In the lines below, swap "Identify the location of" for "Find the position of" wherever it occurs. Leave everything else as it is.

(Extracted data entries)

******************************

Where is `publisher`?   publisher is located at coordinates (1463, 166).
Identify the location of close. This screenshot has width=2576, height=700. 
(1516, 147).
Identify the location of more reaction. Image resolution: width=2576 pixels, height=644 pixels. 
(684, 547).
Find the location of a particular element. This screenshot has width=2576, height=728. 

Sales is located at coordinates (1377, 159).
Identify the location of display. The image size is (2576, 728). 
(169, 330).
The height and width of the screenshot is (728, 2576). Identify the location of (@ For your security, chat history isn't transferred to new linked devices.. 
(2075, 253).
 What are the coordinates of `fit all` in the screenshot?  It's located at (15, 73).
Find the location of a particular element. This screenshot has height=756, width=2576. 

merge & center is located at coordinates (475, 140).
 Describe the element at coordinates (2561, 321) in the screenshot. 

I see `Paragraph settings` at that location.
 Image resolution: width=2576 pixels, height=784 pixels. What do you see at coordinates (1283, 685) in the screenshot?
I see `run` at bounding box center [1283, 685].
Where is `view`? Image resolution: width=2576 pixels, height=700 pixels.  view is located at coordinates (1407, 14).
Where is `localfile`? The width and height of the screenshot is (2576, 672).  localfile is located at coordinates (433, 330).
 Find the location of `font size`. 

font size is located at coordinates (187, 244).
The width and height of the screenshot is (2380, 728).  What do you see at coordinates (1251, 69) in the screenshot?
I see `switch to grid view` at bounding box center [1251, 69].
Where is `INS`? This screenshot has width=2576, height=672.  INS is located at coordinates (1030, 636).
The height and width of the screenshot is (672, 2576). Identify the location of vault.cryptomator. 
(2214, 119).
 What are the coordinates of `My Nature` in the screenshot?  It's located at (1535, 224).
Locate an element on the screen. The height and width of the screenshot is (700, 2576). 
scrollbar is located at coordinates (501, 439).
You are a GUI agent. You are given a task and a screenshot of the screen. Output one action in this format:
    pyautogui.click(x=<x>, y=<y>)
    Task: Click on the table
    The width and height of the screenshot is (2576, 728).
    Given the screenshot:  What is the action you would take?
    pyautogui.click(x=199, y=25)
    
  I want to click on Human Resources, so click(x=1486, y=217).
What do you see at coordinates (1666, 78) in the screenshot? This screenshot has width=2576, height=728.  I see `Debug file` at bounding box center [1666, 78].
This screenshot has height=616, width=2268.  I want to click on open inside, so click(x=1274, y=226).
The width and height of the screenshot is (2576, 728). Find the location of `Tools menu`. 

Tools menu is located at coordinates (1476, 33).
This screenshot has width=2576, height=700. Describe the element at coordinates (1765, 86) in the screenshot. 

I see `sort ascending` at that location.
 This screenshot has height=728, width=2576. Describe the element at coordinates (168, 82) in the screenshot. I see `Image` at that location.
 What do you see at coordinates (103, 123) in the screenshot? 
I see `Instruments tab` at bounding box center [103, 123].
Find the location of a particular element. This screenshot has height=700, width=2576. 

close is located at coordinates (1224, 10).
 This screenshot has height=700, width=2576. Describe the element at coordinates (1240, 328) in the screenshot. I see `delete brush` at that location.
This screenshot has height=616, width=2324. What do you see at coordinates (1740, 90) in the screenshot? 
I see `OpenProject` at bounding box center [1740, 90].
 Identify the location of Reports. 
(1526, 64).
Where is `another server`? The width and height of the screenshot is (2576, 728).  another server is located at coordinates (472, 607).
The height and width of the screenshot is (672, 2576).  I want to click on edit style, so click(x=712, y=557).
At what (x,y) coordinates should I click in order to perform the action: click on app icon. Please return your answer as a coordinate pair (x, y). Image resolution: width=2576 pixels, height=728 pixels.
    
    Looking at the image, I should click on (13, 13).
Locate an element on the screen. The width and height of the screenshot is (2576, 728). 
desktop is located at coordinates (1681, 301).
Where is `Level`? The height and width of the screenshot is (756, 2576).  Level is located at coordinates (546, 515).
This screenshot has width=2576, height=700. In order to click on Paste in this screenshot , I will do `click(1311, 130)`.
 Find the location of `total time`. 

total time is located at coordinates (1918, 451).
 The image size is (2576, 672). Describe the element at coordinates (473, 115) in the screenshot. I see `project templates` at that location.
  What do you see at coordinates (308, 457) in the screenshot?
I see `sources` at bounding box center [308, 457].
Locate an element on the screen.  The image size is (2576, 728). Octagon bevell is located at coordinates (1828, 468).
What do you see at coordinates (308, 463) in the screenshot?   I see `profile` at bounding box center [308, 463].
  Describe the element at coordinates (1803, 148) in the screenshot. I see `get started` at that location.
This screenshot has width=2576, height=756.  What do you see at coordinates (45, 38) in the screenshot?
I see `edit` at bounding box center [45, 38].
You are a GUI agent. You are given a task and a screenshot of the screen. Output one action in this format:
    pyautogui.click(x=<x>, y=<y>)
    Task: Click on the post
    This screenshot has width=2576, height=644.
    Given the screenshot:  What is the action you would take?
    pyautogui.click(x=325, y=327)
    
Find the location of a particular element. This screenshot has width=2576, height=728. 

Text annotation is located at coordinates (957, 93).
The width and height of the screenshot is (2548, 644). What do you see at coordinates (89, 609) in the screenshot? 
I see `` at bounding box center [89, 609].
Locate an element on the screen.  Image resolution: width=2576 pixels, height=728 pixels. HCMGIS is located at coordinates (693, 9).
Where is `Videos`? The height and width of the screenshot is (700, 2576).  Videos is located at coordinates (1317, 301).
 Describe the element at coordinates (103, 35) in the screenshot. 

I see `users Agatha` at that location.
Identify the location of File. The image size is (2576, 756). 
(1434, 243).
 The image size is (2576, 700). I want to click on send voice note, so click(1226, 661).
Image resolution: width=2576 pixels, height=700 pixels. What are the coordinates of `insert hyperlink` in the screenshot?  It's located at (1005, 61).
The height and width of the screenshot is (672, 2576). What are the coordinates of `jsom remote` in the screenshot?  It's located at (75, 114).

******************************

Correct response:
Where is `publisher`?   publisher is located at coordinates (1463, 166).
Find the position of close. This screenshot has width=2576, height=700. 
(1516, 147).
Find the position of more reaction. Image resolution: width=2576 pixels, height=644 pixels. 
(684, 547).
Find the location of a particular element. This screenshot has width=2576, height=728. 

Sales is located at coordinates (1377, 159).
Find the position of display. The image size is (2576, 728). 
(169, 330).
The height and width of the screenshot is (728, 2576). Find the position of (@ For your security, chat history isn't transferred to new linked devices.. 
(2075, 253).
 What are the coordinates of `fit all` in the screenshot?  It's located at (15, 73).
Find the location of a particular element. This screenshot has height=756, width=2576. 

merge & center is located at coordinates (475, 140).
 Describe the element at coordinates (2561, 321) in the screenshot. 

I see `Paragraph settings` at that location.
 Image resolution: width=2576 pixels, height=784 pixels. What do you see at coordinates (1283, 685) in the screenshot?
I see `run` at bounding box center [1283, 685].
Where is `view`? Image resolution: width=2576 pixels, height=700 pixels.  view is located at coordinates (1407, 14).
Where is `localfile`? The width and height of the screenshot is (2576, 672).  localfile is located at coordinates (433, 330).
 Find the location of `font size`. 

font size is located at coordinates (187, 244).
The width and height of the screenshot is (2380, 728).  What do you see at coordinates (1251, 69) in the screenshot?
I see `switch to grid view` at bounding box center [1251, 69].
Where is `INS`? This screenshot has width=2576, height=672.  INS is located at coordinates (1030, 636).
The height and width of the screenshot is (672, 2576). Find the position of vault.cryptomator. 
(2214, 119).
 What are the coordinates of `My Nature` in the screenshot?  It's located at (1535, 224).
Locate an element on the screen. The height and width of the screenshot is (700, 2576). 
scrollbar is located at coordinates (501, 439).
You are a GUI agent. You are given a task and a screenshot of the screen. Output one action in this format:
    pyautogui.click(x=<x>, y=<y>)
    Task: Click on the table
    The width and height of the screenshot is (2576, 728).
    Given the screenshot:  What is the action you would take?
    pyautogui.click(x=199, y=25)
    
  I want to click on Human Resources, so click(x=1486, y=217).
What do you see at coordinates (1666, 78) in the screenshot? This screenshot has width=2576, height=728.  I see `Debug file` at bounding box center [1666, 78].
This screenshot has height=616, width=2268.  I want to click on open inside, so click(x=1274, y=226).
The width and height of the screenshot is (2576, 728). Find the location of `Tools menu`. 

Tools menu is located at coordinates (1476, 33).
This screenshot has width=2576, height=700. Describe the element at coordinates (1765, 86) in the screenshot. 

I see `sort ascending` at that location.
 This screenshot has height=728, width=2576. Describe the element at coordinates (168, 82) in the screenshot. I see `Image` at that location.
 What do you see at coordinates (103, 123) in the screenshot? 
I see `Instruments tab` at bounding box center [103, 123].
Find the location of a particular element. This screenshot has height=700, width=2576. 

close is located at coordinates (1224, 10).
 This screenshot has height=700, width=2576. Describe the element at coordinates (1240, 328) in the screenshot. I see `delete brush` at that location.
This screenshot has height=616, width=2324. What do you see at coordinates (1740, 90) in the screenshot? 
I see `OpenProject` at bounding box center [1740, 90].
 Find the position of Reports. 
(1526, 64).
Where is `another server`? The width and height of the screenshot is (2576, 728).  another server is located at coordinates (472, 607).
The height and width of the screenshot is (672, 2576).  I want to click on edit style, so click(x=712, y=557).
At what (x,y) coordinates should I click in order to perform the action: click on app icon. Please return your answer as a coordinate pair (x, y). Image resolution: width=2576 pixels, height=728 pixels.
    
    Looking at the image, I should click on (13, 13).
Locate an element on the screen. The width and height of the screenshot is (2576, 728). 
desktop is located at coordinates (1681, 301).
Where is `Level`? The height and width of the screenshot is (756, 2576).  Level is located at coordinates (546, 515).
This screenshot has width=2576, height=700. In order to click on Paste in this screenshot , I will do `click(1311, 130)`.
 Find the location of `total time`. 

total time is located at coordinates (1918, 451).
 The image size is (2576, 672). Describe the element at coordinates (473, 115) in the screenshot. I see `project templates` at that location.
  What do you see at coordinates (308, 457) in the screenshot?
I see `sources` at bounding box center [308, 457].
Locate an element on the screen.  The image size is (2576, 728). Octagon bevell is located at coordinates (1828, 468).
What do you see at coordinates (308, 463) in the screenshot?   I see `profile` at bounding box center [308, 463].
  Describe the element at coordinates (1803, 148) in the screenshot. I see `get started` at that location.
This screenshot has width=2576, height=756.  What do you see at coordinates (45, 38) in the screenshot?
I see `edit` at bounding box center [45, 38].
You are a GUI agent. You are given a task and a screenshot of the screen. Output one action in this format:
    pyautogui.click(x=<x>, y=<y>)
    Task: Click on the post
    This screenshot has width=2576, height=644.
    Given the screenshot:  What is the action you would take?
    pyautogui.click(x=325, y=327)
    
Find the location of a particular element. This screenshot has width=2576, height=728. 

Text annotation is located at coordinates (957, 93).
The width and height of the screenshot is (2548, 644). What do you see at coordinates (89, 609) in the screenshot? 
I see `` at bounding box center [89, 609].
Locate an element on the screen.  Image resolution: width=2576 pixels, height=728 pixels. HCMGIS is located at coordinates (693, 9).
Where is `Videos`? The height and width of the screenshot is (700, 2576).  Videos is located at coordinates (1317, 301).
 Describe the element at coordinates (103, 35) in the screenshot. 

I see `users Agatha` at that location.
Find the position of File. The image size is (2576, 756). 
(1434, 243).
 The image size is (2576, 700). I want to click on send voice note, so click(1226, 661).
Image resolution: width=2576 pixels, height=700 pixels. What are the coordinates of `insert hyperlink` in the screenshot?  It's located at (1005, 61).
The height and width of the screenshot is (672, 2576). What are the coordinates of `jsom remote` in the screenshot?  It's located at (75, 114).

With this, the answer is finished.